- EXERCICES À TRAITER -
• a. Les affirmations suivantes concordent-elles avec le passage sur la vitesse ? (i) D'après Seifu, un train peut dérailler en allant trop lentement dans un virage. (ii) Freiner est toujours la bonne solution. (iii) Nous avons moins de contrôle sur la vitesse que nous le pensons. Répondez par oui ou non pour chacune, en citant les mots décisifs du passage.
• b. Extrayez du passage sur la vitesse le fragment qui commence par « Si vous commencez » et se poursuit jusqu'à « tant que société. ».

- EXTRAIT DU TEXTE -
+ + + + + + +

Si vous commencez à penser
qu'il nous suffirait de freiner,
ce ne sera pas toujours la bonne solution.
Nous savons qu'un train peut dérailler
lorsqu'il va trop vite dans un virage,
mais Seifu, l'ingénieur,
m'a dit qu'un train peut aussi dérailler
quand il va trop lentement dans un virage.
Gérer ces accélérations
commence par comprendre
que nous avons davantage de contrôle
sur la vitesse que nous le pensons,
individuellement et en tant que société.
Parfois, nous devrons nous améliorer
pour aller plus vite.
Nous voudrons éradiquer les bouchons,
accélérer les aides
aux victimes d'ouragans
ou utiliser les imprimantes 3D
pour produire sur le champ
ce dont on a besoin.

+ + + + + + +

- EXTRAITS DE DONNÉES -
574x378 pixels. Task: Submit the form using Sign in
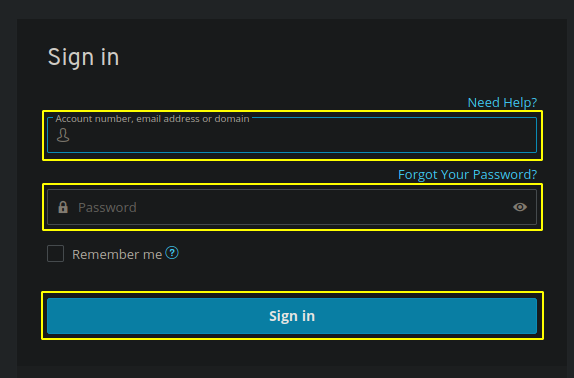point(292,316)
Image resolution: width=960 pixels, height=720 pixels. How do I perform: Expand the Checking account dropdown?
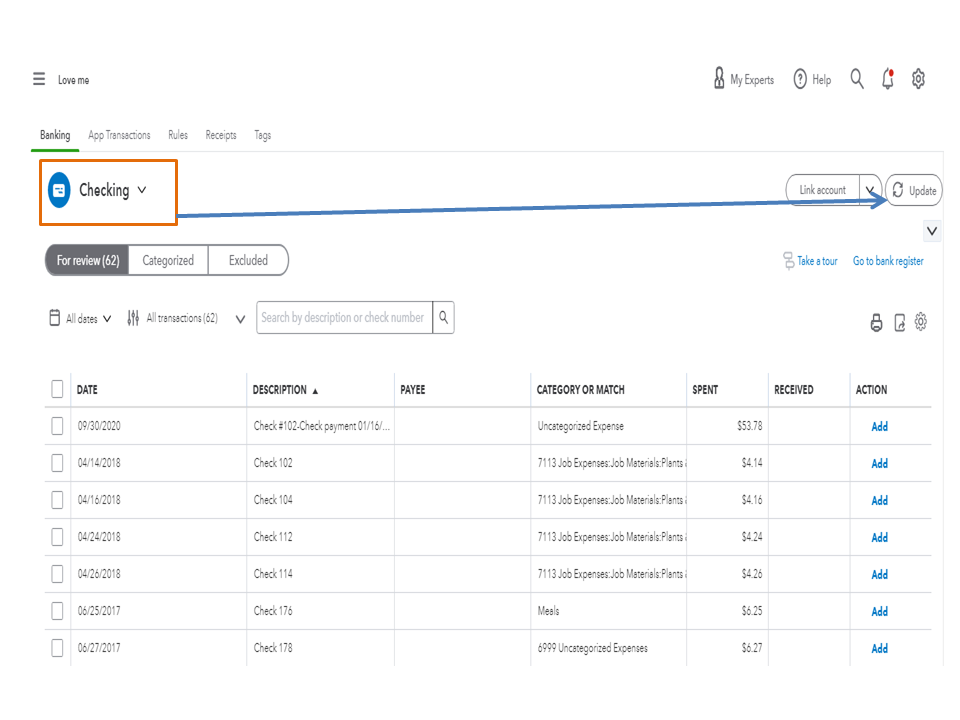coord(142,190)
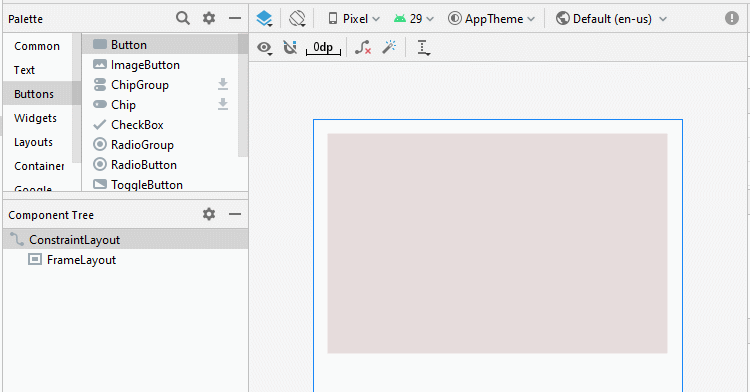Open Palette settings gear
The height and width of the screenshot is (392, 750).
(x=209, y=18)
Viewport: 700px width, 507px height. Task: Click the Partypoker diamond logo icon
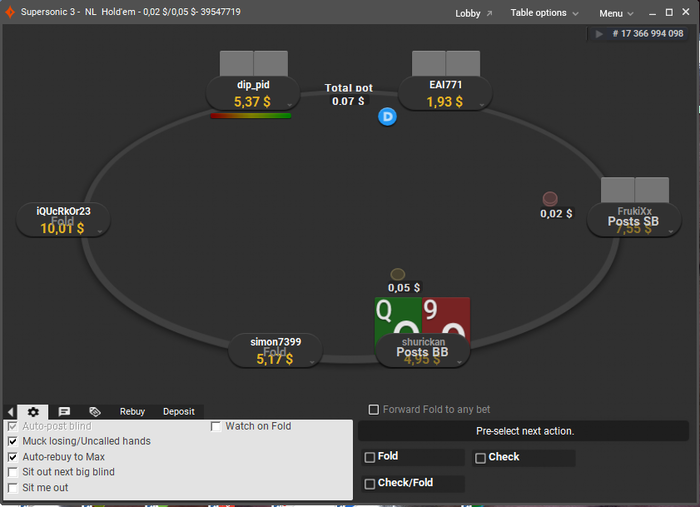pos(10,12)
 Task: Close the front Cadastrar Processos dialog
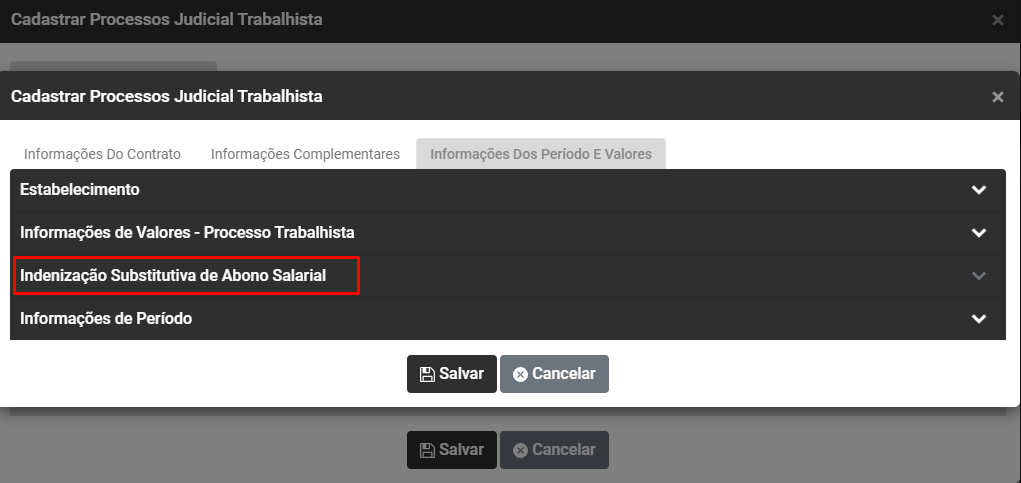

+ + + + + + +

- RÉPONSES PAR EXERCICE -
• a.
(i) Oui : « un train peut aussi dérailler quand il va trop lentement dans un virage ».
(ii) Non : « ce ne sera pas toujours la bonne solution ».
(iii) Non : « nous avons davantage de contrôle sur la vitesse que nous le pensons ».

• b.
Si vous commencez à penser
qu'il nous suffirait de freiner,
ce ne sera pas toujours la bonne solution.
Nous savons qu'un train peut dérailler
lorsqu'il va trop vite dans un virage,
mais Seifu, l'ingénieur,
m'a dit qu'un train peut aussi dérailler
quand il va trop lentement dans un virage.
Gérer ces accélérations
commence par comprendre
que nous avons davantage de contrôle
sur la vitesse que nous le pensons,
individuellement et en tant que société.